God is not like the judge we sometimes saw in those old, black-and-white westerns, where the old judge wanted nothing more than to hang the criminal high from the gallows.  Instead, God loves us–even though we sin every day.  He loves us–even though according to the strictest demands of His holy Law, we are blasphemers, adulterers, murders, liars, and thieves.

God doesn’t run us through a sham of a court and hang us high.  Instead, He places all of our sin, which would rightfully earn us eternal wrath and punishment, onto His own Son.  And then He hangs Jesus high.  Although Jesus is the only innocent man ever to live, He alone bears the punishment for all of our sin.

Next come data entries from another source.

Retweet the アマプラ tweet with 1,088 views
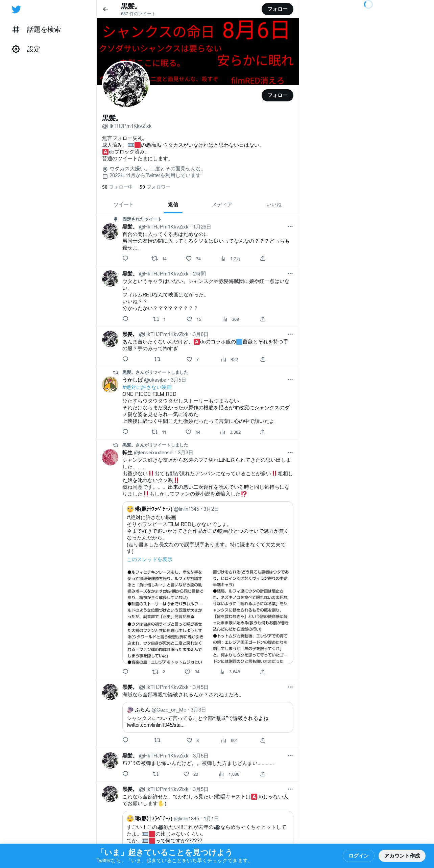This screenshot has height=868, width=434. click(x=156, y=774)
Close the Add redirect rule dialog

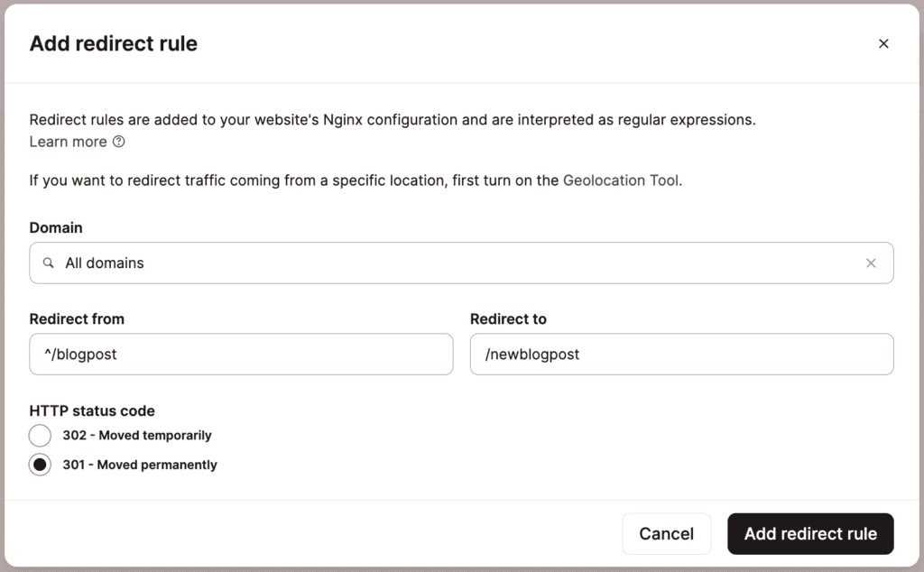[x=883, y=42]
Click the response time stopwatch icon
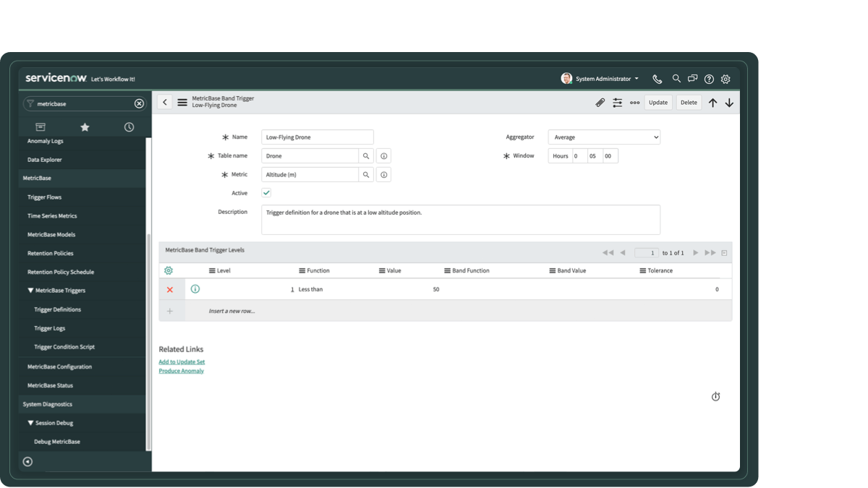The height and width of the screenshot is (488, 868). coord(715,396)
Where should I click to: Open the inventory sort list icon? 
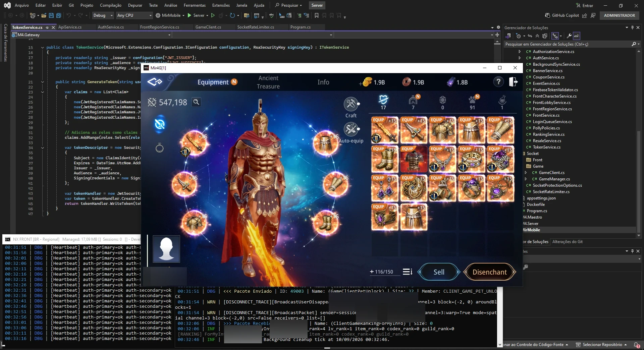(408, 272)
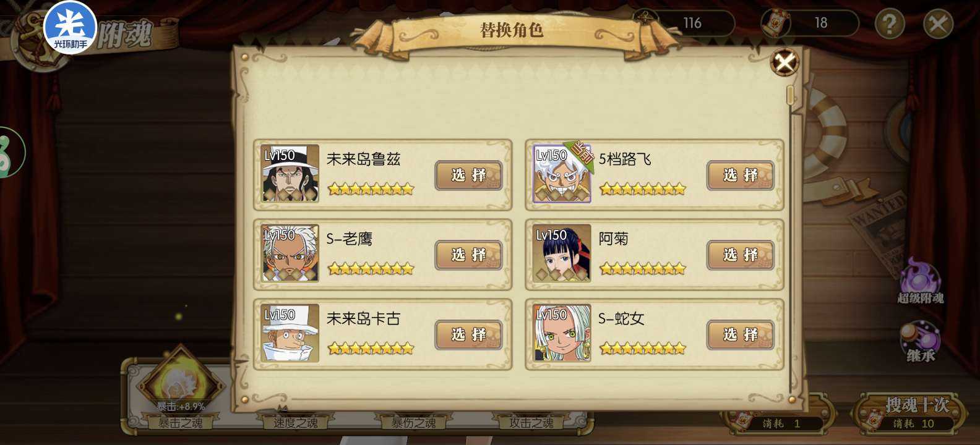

Unbelievers do not suffer eternal suffering because God is upset with them because they haven’t believed in Him.  They suffer because eternal life, joy, and peace only exist in Christ.  They suffer because they have separated themselves from the source of all good in the universe.  They suffer even though Jesus has forgiven every one of their sins on the cross.  All who suffer eternal torment had their sins forgiven by Jesus on the cross.

That is the measure of God’s love for you and me.  Jesus has suffered and died for every sin.  He has forgiven them all by living a perfect life in our place and by taking all of our sin to the cross.  God credits us with Jesus’ righteousness because He has suffered the eternal consequences of our sin.

Satan thought that he had won an unstoppable victory in Eden.  The master served the slave.  Adam and Eve served Satan.  But where Adam and Eve fell, Jesus conquered.  Although Satan tried to persuade Jesus to serve him instead of His Father, Jesus stood without wavering.  Where we have failed, He succeeded.  He fasted for forty days, and even in that weakened condition He conquered Satan for us.

After Satan’s temptation failed, the devil left Jesus and angels went to serve Him.  The angels didn’t serve Jesus because He was God; they served Him because He was man.  They served Him because serving man is what God had created the angels to do.

Jesus has in every way become your substitute.  He has been hung high because His Father loved you.  Jesus has been punished with what you deserved.  But Jesus loves you now, even as He did as He hung from the wood of the cross.

Do not let your sins cause you to despair.  Your Savior is greater than all your sin.  He loves you, and you are forgiven forever.  Amen.